Gilmore braces for backbench fallout in wake of €2.2bn cuts
TANAISTE Eamon Gilmore and the Labour hierarchy are braced for a backbench backlash as the party will today be linked to €2.2bn in spending cuts.
Labour backbenchers are waiting anxiously as Public Expenditure Minister Brendan Howlin becomes the face of austerity -- announcing several measures the party previously promised to oppose.
While basic child benefit payments are likely to remain untouched, an expected rise in third-level registration fees will cause problems, because Education Minister Ruairi Quinn publicly declared during the general election campaign that this would not happen.
Mr Gilmore is using the government jet to fly back from a key meeting in Lithuania to deal with any Budget fallout on Wednesday, while a new document sent to backbenchers attempts to "sell" the need for austerity measures.
It comes as the latest 'Sunday Business Post'/ Red C opinion poll shows support for Labour has slumped below Fianna Fail, which has risen by four points to 18pc. Fianna Fail is now the second largest party in the polls again, while Labour has dropped two points to 15pc.
Labour chief whip Emmet Stagg said last night that he was "confident" no other backbenchers would follow Willie Penrose and Tommy Broughan -- who have both left the party in recent weeks over different issues. He has personally spoken to all the Labour backbenchers over the past week.
"Every attempt is being made to ensure that the Budget is fair.
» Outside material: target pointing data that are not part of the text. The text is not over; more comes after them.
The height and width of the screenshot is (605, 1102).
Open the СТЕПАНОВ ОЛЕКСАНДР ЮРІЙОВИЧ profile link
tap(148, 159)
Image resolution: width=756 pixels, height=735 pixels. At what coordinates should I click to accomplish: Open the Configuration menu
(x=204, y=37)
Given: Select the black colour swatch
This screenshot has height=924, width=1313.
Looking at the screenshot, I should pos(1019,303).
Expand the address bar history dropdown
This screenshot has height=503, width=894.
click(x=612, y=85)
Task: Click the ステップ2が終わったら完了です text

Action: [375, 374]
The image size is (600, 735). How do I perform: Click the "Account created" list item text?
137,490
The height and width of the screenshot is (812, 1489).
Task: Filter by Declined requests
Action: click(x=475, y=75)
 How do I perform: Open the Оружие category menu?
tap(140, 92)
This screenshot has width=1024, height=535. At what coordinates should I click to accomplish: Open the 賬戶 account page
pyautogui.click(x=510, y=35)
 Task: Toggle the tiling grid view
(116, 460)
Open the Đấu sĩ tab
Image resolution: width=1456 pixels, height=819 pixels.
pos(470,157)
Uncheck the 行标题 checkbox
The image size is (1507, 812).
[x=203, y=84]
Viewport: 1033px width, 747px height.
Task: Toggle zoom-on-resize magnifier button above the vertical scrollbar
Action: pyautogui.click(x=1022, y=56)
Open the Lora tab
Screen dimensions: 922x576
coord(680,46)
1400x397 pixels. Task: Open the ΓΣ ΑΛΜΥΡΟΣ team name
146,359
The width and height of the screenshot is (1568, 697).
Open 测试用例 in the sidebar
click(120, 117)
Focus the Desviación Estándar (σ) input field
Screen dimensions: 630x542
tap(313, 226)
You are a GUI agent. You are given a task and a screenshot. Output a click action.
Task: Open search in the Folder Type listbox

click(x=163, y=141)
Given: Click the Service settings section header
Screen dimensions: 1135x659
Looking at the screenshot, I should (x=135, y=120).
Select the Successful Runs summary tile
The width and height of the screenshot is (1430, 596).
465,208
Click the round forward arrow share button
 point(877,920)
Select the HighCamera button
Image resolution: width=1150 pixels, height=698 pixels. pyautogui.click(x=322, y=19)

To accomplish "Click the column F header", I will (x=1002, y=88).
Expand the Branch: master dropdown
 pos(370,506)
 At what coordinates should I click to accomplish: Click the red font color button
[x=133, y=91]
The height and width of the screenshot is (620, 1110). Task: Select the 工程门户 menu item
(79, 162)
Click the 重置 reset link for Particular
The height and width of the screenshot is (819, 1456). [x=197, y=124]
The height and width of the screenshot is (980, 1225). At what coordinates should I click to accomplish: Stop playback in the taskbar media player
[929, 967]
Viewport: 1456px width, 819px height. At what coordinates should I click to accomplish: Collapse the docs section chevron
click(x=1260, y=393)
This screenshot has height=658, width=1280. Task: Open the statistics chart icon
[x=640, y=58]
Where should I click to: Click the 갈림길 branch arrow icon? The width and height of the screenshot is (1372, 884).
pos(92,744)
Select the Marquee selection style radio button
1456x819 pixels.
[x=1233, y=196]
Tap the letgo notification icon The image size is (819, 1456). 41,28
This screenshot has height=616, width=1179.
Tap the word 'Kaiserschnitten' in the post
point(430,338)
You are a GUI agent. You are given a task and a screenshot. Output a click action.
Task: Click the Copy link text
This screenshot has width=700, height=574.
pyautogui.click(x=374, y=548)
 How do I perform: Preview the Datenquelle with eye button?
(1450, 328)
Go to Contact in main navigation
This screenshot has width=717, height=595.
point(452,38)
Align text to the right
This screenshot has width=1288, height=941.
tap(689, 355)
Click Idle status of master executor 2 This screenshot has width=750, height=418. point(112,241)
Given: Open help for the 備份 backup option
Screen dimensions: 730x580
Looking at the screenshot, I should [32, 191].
I think they'll be satisfied," he said.
There will be a particular focus on how newly elected Labour TDs react to the Budget, with Mr Stagg admitting they were "facing into the unknown".
"This is an experience that they have never had before of being in Government and implementing a Budget," he said.
Labour has got almost every cabinet minister to brief its backbenchers in the run-up to the Budget.
Mr Howlin will again brief party backbenchers at 2pm today -- just 30 minutes before he delivers his Budget speech in the Dail.
And as soon as Finance Minister Michael Noonan outlines his €1.6bn of taxation changes tomorrow, there will be another Labour parliamentary party meeting to head off any problems.
Mr Gilmore had been due to attend the latest two-day meeting of the Organisation for Security and Co-operation in Europe (OSCE) in Lithuania tomorrow.
But to ensure that he does not miss the Budget, Junior Minister for European Affairs Lucinda Creighton will attend on his behalf instead.
Mr Gilmore is going to fly out in the government jet to Lithuania in the early hours of Wednesday morning to attend the final day, and is going to jet back to Dublin by Wednesday evening in time to deal with any fallout from the Budget.
Labour's efforts have included sending briefing material to backbenchers to help them defend the Budget.
It gives a stark picture of "Ireland's harsh economic situation" and uses the example of a household budget to show that the country needs to reduce its costs.
New Labour Galway East TD Colm Keaveney said that his party was now playing "senior hurling" and was duty-bound to manage the public finances.
"It's not about sitting around sipping cappuccinos. Our priority is that there's going to be jobs for parents to go back to work because employment is the best way out of poverty," he said.
Meanwhile, Sinn Fein TD Aengus O Snodaigh has launched a billboard advertisement that highlights Labour's pre-election promise not to cut child benefit.